I send the men of my household out after deer, after pheasant, after heron, moorhen, anything that we might eat. The rabbit catcher has to bring in more coneys from the warren, the boy who empties the dove nests learns to expect me at the foot of his ladder. I become terrified that people are stealing from me, and I start to steal from them as I insist on my dues and more.

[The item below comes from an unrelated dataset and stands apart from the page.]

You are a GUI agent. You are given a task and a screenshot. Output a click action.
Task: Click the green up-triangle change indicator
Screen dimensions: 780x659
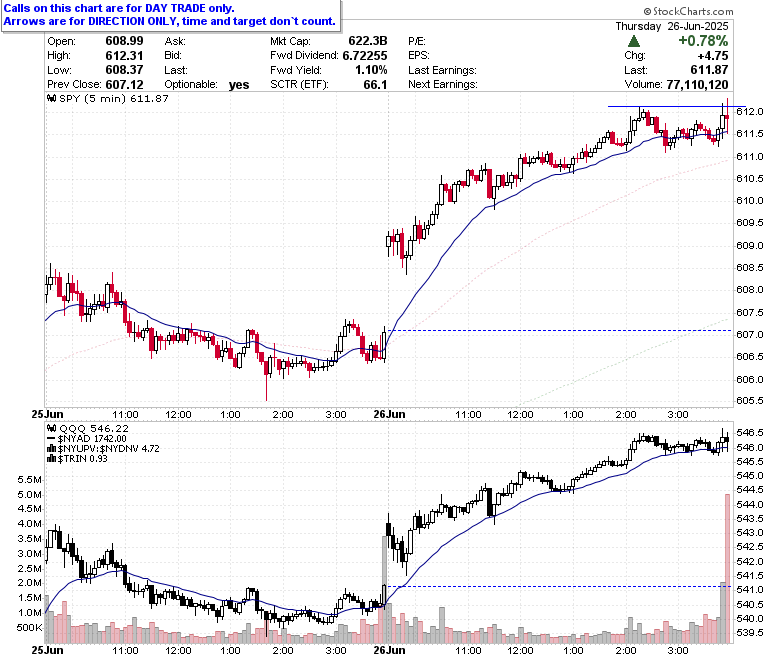[x=634, y=41]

I am becoming the sort of landlord I despise; we are becoming a family whose tenants hate them. My mother was the richest heiress in England; my father was brother to the king. They kept followers, retainers, and adherents by constant open-handed generosity. My grandfather fed everyone in London who chose to come to his door. Any man could come at dinnertime and go away with as much meat as he could spear on the blade of his dagger. I am their heir, but I betray their traditions. I think I have become half mad with worry about money, the ache of fear in my belly is sometimes anxiety and sometimes hunger, and I have become so tormented that I can no longer tell which is which.
I am leaving church one day when I hear one of the village elders complaining to the priest and begging him to intervene. “Father, you must speak to her. We can’t pay our dues. We d
on’t even know what’s owed. She’s looked at every tenancy going back years and found new fines. She’s worse than a Tudor, she’s worse than the king for looking through the laws and turning them to her advantage. She’s starving us.”
In any case, it is not enough. I cannot buy my boys new riding boots, I cannot feed their horses. I struggle on for a year trying to deny that I am borrowing from myself, robbing my own tenants, stealing from the poor, but then I realize that all of my shabby attempts have failed.
We are ruined.
Nobody will help me. My widowhood is against me, my poverty is against me, and my name is against me. Worst of all, the king’s mother is against me and no one will dare to help me. Two of my cousins are still imprisoned in the Tower; they cannot help me. Only my kinsman George Neville replies to the dozens of letters that I send out. He offers to raise my oldest boys at his home, and I will have to send Henry and Arthur away with the promise that I will fetch them as soon as I can, that they will not be in exile forever, that something will happen to bring us back together again, to restore us to our home.
Like a losing gambler I tell them that good times will come soon, but I doubt either of them believes me. My steward, John Little, takes them to Cousin Neville’s house, Birling Manor in Kent, on the last of the horses, John mounted on the big plow horse, Henry on his hunter, and Arthur on his outgrown pony. I try to smile and wave to them, but the tears are blinding me and I can hardly see them—just their white faces and their big frightened eyes, two boys in shabby clothes, riding away from their home, with no idea of their destination. I don’t know when I will see them again, I will not watch and guard their childhood as I hoped to do. I will not raise them as Plantagenets. I have failed them as their mother and they will have to grow up without me.
Ursula, at eight too little to be sent away to a great household, has to stay with me, and Geoffrey at nearly two is my baby. He has only just learned to walk, does not yet speak, and is clingy and anxious, quick to tears and fearful. I cannot let Geoffrey go. He has suffered already, born into a house of mourning, fatherless from the day of his birth. Geoffrey will stay with me, whatever it costs me; I cannot be parted from him, his only word is Mama.